# Source records
★ ★ ★

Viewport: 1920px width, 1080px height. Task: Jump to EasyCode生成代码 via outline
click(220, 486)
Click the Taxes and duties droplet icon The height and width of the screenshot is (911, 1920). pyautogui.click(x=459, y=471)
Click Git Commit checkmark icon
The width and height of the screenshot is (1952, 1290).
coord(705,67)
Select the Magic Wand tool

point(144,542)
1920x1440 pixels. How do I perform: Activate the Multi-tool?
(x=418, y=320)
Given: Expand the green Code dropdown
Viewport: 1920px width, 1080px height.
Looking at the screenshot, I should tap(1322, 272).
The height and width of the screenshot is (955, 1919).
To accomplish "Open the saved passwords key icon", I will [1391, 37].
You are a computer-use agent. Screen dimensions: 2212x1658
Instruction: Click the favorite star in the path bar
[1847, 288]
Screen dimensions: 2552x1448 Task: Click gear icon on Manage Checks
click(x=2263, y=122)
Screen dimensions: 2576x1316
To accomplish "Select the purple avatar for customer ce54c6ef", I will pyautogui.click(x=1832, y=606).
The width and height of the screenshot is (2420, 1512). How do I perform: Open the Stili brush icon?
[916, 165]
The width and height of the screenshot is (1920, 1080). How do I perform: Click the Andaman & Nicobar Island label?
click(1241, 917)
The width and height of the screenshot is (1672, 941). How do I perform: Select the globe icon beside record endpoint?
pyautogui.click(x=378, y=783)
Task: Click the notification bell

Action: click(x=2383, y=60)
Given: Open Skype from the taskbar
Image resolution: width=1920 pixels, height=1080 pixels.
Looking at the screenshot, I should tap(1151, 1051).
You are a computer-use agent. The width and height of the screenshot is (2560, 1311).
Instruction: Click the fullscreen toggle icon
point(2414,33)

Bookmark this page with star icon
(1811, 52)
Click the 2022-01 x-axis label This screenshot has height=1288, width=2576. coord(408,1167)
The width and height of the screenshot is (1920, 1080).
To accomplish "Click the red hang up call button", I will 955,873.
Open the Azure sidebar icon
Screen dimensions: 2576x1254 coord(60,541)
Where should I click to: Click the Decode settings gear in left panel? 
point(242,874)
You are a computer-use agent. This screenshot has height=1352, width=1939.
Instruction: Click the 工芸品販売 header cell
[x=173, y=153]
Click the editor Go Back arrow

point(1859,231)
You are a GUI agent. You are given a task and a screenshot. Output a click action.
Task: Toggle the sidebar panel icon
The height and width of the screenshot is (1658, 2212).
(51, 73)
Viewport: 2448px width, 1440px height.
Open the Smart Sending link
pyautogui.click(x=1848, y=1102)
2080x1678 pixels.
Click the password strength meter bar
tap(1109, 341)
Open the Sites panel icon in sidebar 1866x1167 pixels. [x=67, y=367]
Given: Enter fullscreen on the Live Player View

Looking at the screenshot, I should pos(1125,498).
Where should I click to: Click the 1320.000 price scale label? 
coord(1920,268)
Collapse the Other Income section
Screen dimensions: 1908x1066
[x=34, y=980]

★ ★ ★

# WHAT THE TASK ASKS
For the data above, state how many of its lines contain the word "will", giving no other text.

# EXERCISE RESULT
3